So yes, we should encourage women to calmly remind men to keep their hands to themselves but still for many of them, that may still lead to retaliation as it did with many of Les Moonves' victims.

https://www.usatoday.com/story/life/tv/2018/07/27/cbs-chief-les-moonves-ronan-farrow-sexual-misconduct-allegations/849596002

"In the article, written by Pulitzer Prize-winning reporter Ronan Farrow, four women described forcible touching or kissing during business meetings, and two women said Moonves, 68, physically intimidated them or threatened to derail their careers.

All believe their careers suffered as a result of rejecting his advances."

The fact that it never has for you is not always the case, by a long shot. And it's a bit ironic that you are accusing me of retrograpde ideas since you are the one who is upholding outdated notions of what trauma consists of. You might as well be saying rape is only perpetrated by strangers in dark alleys.

First of all, not everyone is going to find the same things traumatic, and for many, many people, including a lot of women, the natural response to someone who is bigger, stronger, and more socially powerful than you violating your body autonomy is to shut down. It doesn't have to be a violent assualt for that to happen. This is neuroscience.

"People can have this detection freeze response at different times—some when they first sense something’s wrong, before clear aggression, and others not until the fourth or fifth time their resistance is ignored or overpowered. It can happen when an arm is grabbed, a shirt forcibly unbuttoned, or a rapist flashes a look that says, “You can’t stop me.” Or when someone getting a massage is inappropriately touched the first or second (definitely-no-accident) time."

You are basing your theory on how you think it should be, and on your own personal experiences, rather than on how it actually is for many people, which is confirmed by what science says. And you are shaming them for not reacting to trauma in the ways that you think they should, which is pretty unkind.

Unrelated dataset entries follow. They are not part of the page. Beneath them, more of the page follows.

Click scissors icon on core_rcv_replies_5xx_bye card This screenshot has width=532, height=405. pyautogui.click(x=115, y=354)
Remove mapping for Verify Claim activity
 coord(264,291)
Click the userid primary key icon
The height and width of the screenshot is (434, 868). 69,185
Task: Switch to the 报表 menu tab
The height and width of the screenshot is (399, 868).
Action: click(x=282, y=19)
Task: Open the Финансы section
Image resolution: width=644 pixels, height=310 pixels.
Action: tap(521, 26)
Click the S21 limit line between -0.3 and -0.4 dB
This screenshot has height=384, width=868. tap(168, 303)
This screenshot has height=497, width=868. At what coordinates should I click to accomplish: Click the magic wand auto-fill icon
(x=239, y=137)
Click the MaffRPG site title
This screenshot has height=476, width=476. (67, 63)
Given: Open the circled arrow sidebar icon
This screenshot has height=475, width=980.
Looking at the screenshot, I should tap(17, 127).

Also, what I'm capable of by way of standing up for myself at 56 is vastly different than what it was even 5 years ago, much less when I was in my 20s or 30s. So yes, let's keep socializing women that they don't have to accept this behaviior, let's keep encouraging them to become self-confident enough to speak up, let's keep chipping away at the patriarchal dominance hierarchy, because that is a huge factor in all of this. People with more social power have been taught that they have the right to abuse those with less, and that those with less will just have to accept it stoicly. This applies to all areas of society and all genders, from racism, to harassment, to garden variety bullying and we've all been subtly indoctrinated in this. Whether we break free of it or not is in part due to understanding that something else is possible, which you are doing, but I think you could do it in a much more supportive and positive way.

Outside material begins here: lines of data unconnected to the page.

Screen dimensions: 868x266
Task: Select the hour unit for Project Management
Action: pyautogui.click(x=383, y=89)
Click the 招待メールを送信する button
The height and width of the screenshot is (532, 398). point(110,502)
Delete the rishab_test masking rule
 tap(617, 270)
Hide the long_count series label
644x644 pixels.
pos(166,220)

I'd love to see you keep encouraging women without shaming them for not being where you or I are. I'd love to see you gving more support for how to cultivate the inner resources to do that, rather than doing what is essentially a play out of the patriarchy/social Darwinism book by painting them as inferior for not being strong enough (like you).

I have an acquaintance who was raped at gun point. Afterwards, many of her friends told her how that would never happen to them by way of defense mechanism. This is a really human impulse, but it's also really unkind. I'm glad that you've never suffered any major repurcussions for standing up for yourself, but millions of women have. That doesn't mean they shouldn't stand up for themselves more than they may have in the past, but I'm a pragmatist at heart. We have to deal with where we are now, not where we wish we were, or where we ought to be, or what have you.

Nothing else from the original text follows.